O soldado Bradley Manning tem 25 anos de idade. Para justificar o seu comportamento de whistle-blower (denunciador), o acusado disse que os militares americanos tinham ficado “obcecados em capturar ou matar” certas pessoas constantes de listas, enquanto não levavam em conta o que as ações estavam causando para pessoas comuns nos dois países. No seu entender, o material divulgado não era sensível (sensitive) porque relatava ações de curto prazo há muito tempo completadas (long over).
Na sua peroração, o soldado Manning reitera uma linha de argumentação que se insere na história da liberdade de pensamento nos Estados Unidos : “Acreditei que se o público – em especial o público americano – tivesse acesso à informação constante dos documentos tal poderia alavancar um debate sobre a política externa no que tange ao Iraque e ao Afeganistão.”
O noticiário sobre o processo a que está ora submetido Bradley Manning, a sua admissão de culpa, a exposição dos motivos que o levaram a tanto – dentro da linha de tantos antecessores seus na luta para que a opinião disponha de mais elementos de juízo - acha-se relegado às paginas internas dos órgãos de imprensa, veículos esses que a seu tempo divulgaram na primeira página o material disponibilizado pela decisão do soldado Manning.

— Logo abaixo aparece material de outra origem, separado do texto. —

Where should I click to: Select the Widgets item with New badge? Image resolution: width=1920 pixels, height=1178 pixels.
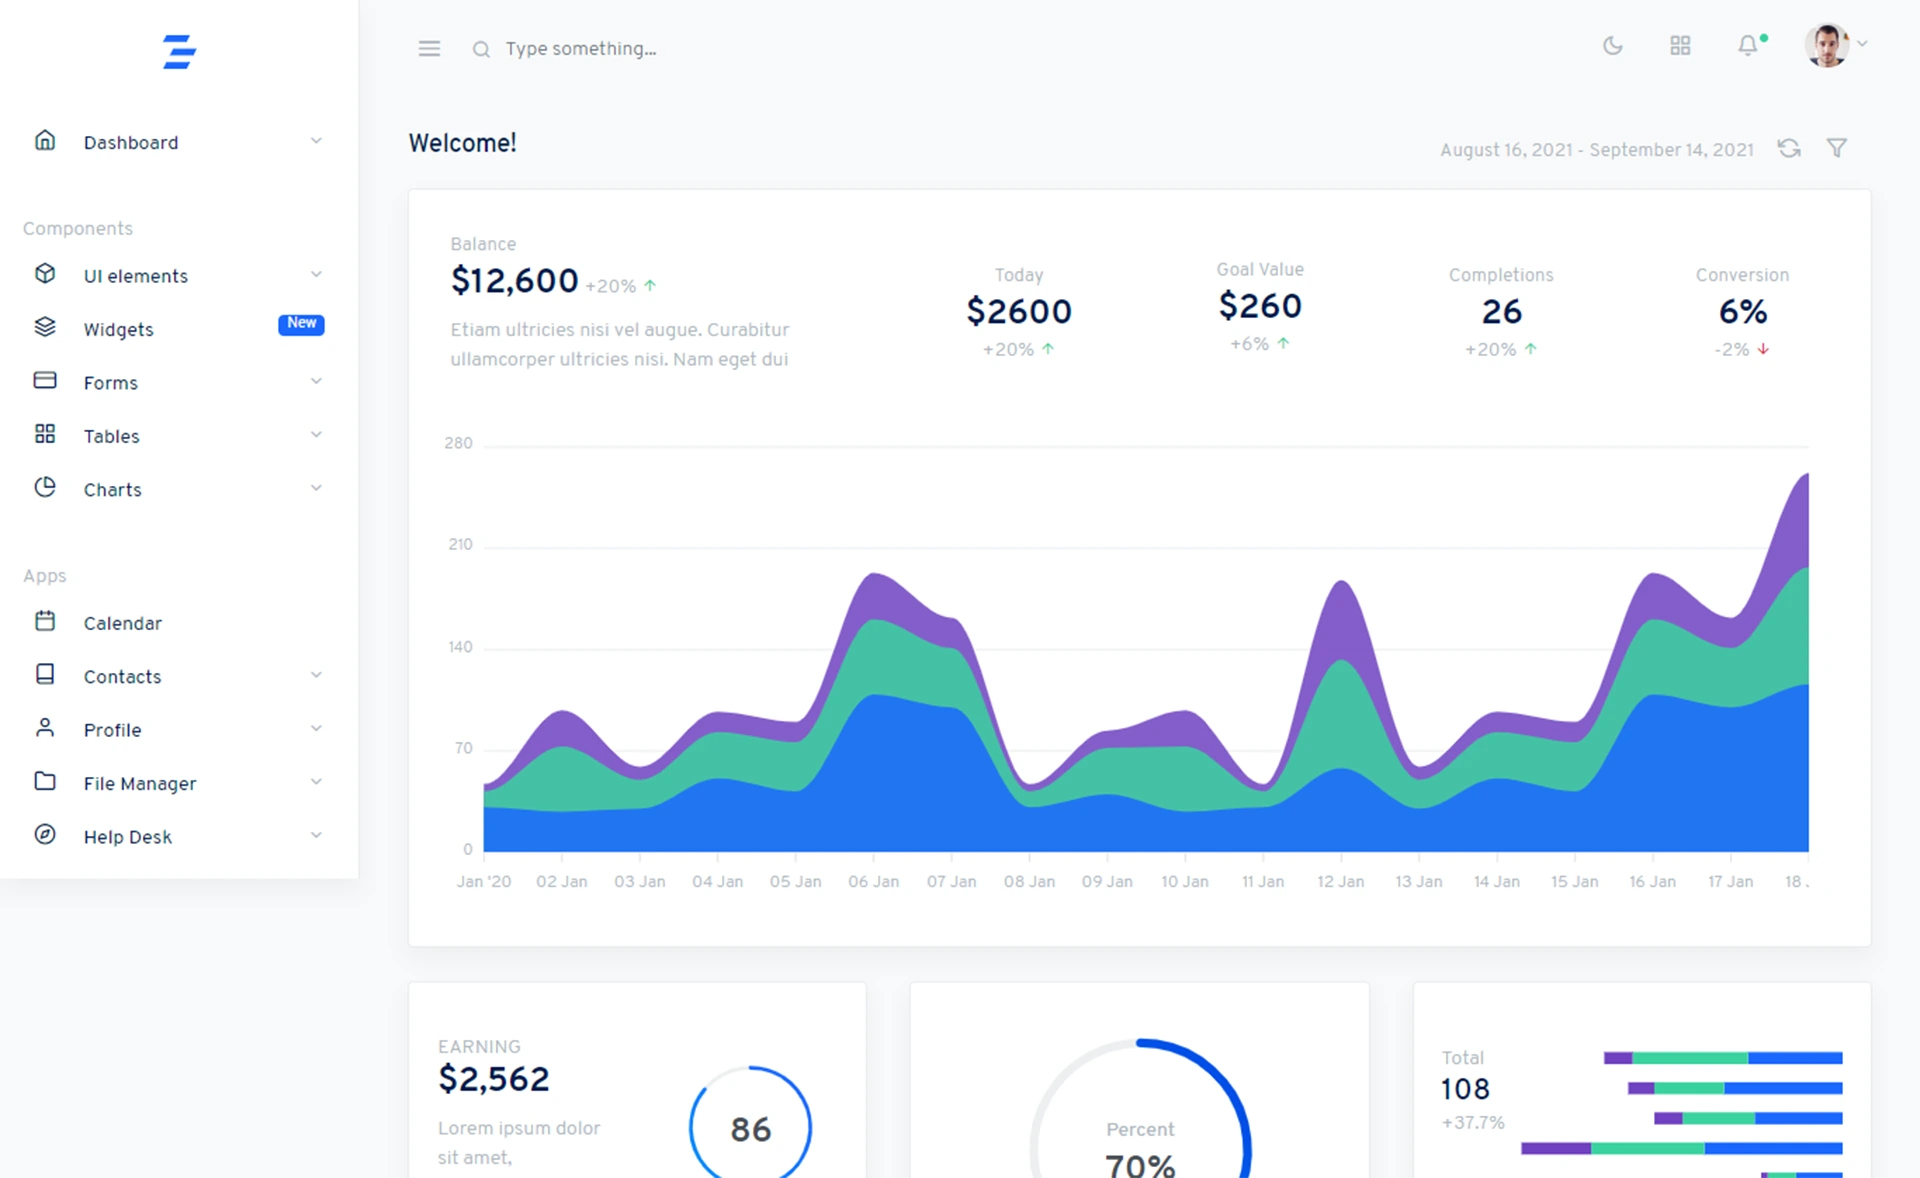[117, 328]

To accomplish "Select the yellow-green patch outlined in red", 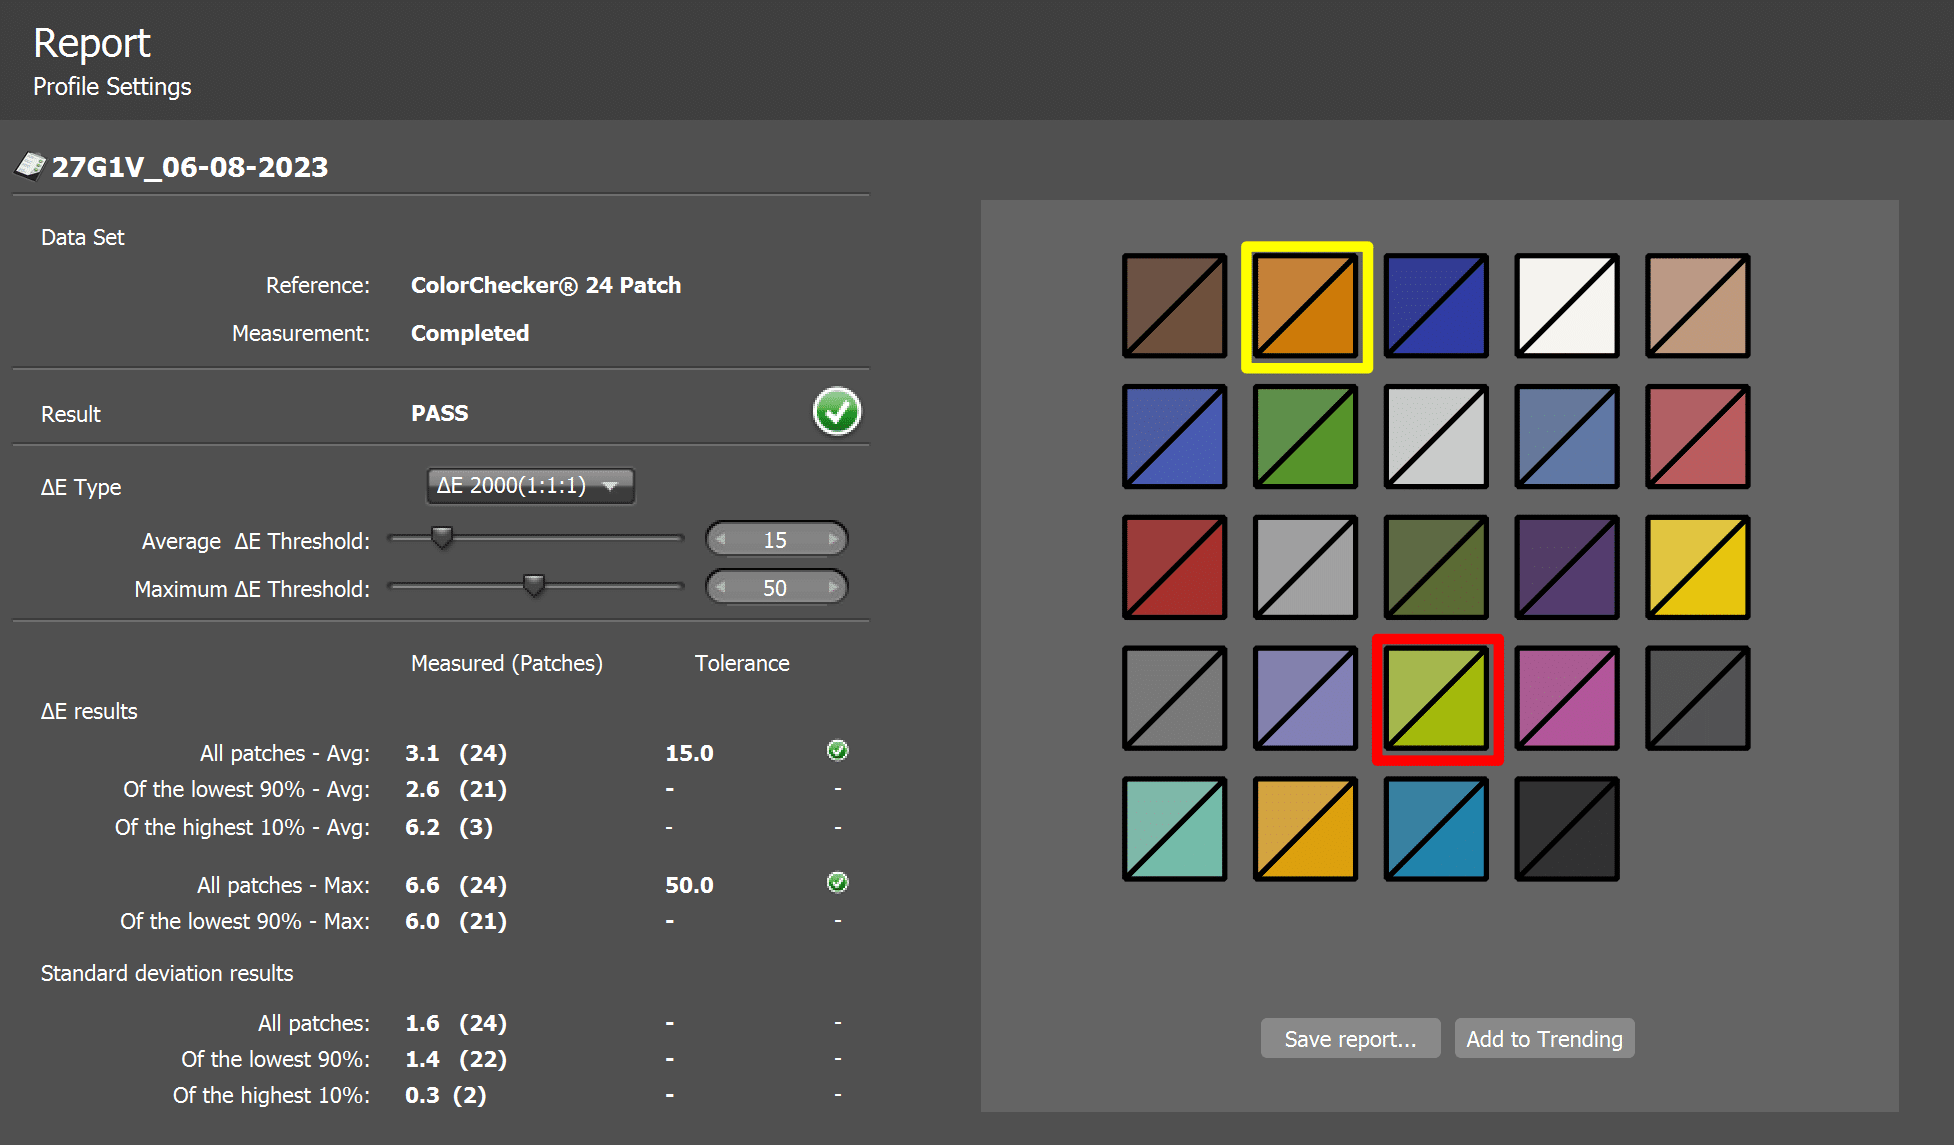I will point(1436,698).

Ao iniciar-se a ação penal na justiça militar, semelha importante que a opinião pública tenha ciência dos motivos do soldado Manning, um jovem idealista, que disponibilizou não por pecúnia, mas em prol do maior conhecimento um grande número de documentos, abocanhados com gosto pela imprensa, como tal sói ocorrer através dos tempos – e o poeta cômico Aristófanes, da clássica Atenas, aí está para nos lembrar do apreço do público em ser informado – para o bem ou para o mal.